Penulis: Hamdan Darsani | Editor: Marlen Sitinjak
Laporan Wartawan Tribun Pontianak, Hamdan
TRIBUNPONTIANAK.CO.ID, PONTIANAK – Meriam Karbit sangat lekat dengan kebudayaan Kota Pontianak, pada malam takbiran menyambut idul fitri ratusan moncong meriam balok kayu akan saling adu dentuman berjejer menghadap Sungai Kapuas.
Sementara itu Peneliti Sejarah Kesultanan Pontianak Khamsyah Ar Rahman mengatakan meriam karbit merupakan permainan tradisional yang menjadi ciri khas budaya di tepian sungai Kapuas Kota Pontianak.
“Permainan ini menjadi napak tilas tentang kejadian meriam yang ditembakkan menggunakan meriam besi oleh Sultan Syarif Abdurrahman Alkadrie untuk mengusir para lanun/perompak yang bersembunyi di tepian sungai Kapuas pada tahun 1771 hingga kemudian berdirilah Kota Pontianak sebagai ibukota provinsi,” ujarnya.
Baca: Ini Filosi Permainan Meriam Karbit Jelang Hari Raya di Pontianak
Sebagai upaya untuk merawat ingatan kejadian itu, diperingatilah dengan cara memainkan meriam yg terbuat dari kayu balok yang mengeluarkan dentuman keras hingga terdengar hingga ujung kota.
Menurut Khamsyah permainan meriam karbit mulai menjadi tradisi tahunan sejak zaman Orde Baru saat menjelang akhir bulan puasa ramadan hingga lebaran yakni 1 syawal 1438 H.

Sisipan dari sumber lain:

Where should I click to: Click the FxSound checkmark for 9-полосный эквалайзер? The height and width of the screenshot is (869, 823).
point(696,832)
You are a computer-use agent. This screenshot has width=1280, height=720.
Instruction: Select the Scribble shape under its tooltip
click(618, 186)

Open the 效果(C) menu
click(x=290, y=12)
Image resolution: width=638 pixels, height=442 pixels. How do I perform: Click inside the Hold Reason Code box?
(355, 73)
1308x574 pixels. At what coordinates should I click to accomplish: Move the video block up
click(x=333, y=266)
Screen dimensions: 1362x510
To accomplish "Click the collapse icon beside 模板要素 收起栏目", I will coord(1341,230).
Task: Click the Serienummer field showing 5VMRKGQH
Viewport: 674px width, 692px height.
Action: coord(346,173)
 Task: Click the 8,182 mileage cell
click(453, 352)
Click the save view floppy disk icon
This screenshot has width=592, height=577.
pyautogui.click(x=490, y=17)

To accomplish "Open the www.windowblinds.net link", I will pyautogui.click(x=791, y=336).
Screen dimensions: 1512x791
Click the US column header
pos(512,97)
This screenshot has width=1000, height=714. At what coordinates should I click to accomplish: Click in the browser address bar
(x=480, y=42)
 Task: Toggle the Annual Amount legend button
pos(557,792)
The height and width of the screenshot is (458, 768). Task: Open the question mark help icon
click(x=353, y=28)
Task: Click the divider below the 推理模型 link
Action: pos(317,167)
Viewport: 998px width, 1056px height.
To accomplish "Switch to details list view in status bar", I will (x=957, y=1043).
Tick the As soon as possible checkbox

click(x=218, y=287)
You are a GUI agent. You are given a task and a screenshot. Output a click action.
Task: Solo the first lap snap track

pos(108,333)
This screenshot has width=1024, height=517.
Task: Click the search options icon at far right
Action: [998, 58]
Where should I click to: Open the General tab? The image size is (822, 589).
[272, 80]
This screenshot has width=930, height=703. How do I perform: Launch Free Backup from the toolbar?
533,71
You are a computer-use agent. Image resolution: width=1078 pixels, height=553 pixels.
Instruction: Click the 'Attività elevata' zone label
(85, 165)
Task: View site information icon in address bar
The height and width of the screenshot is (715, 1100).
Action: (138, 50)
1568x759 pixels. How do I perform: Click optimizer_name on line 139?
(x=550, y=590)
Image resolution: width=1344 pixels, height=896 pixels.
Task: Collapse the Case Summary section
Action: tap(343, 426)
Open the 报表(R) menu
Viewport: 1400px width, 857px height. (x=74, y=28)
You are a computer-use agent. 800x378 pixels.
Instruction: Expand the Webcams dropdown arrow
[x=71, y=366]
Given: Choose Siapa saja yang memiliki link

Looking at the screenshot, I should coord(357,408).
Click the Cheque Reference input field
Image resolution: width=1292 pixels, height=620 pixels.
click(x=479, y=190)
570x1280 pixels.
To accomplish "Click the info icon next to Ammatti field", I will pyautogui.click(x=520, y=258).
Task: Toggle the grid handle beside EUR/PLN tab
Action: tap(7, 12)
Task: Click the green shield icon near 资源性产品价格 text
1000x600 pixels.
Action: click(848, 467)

“Meriam kerbet di era orde baru mulai jadi sebuah permainan. Sebelmnya jika dimasa Sultan meriam kerbet dibunyikan sebaga pengingat atau pemberitahuan waktu salat dan berbuka puasa saat ramadan,” ujarnya.
Kendati demikian pada masa Sultan Muhammad sudah menggunakan meriam sebagai pengingat dan tanda bagi masyarakat pada momen hari besar Islam seperti hari raya. Tapi diyakini pada masa sultan pertama pon meriam juga sudah ada.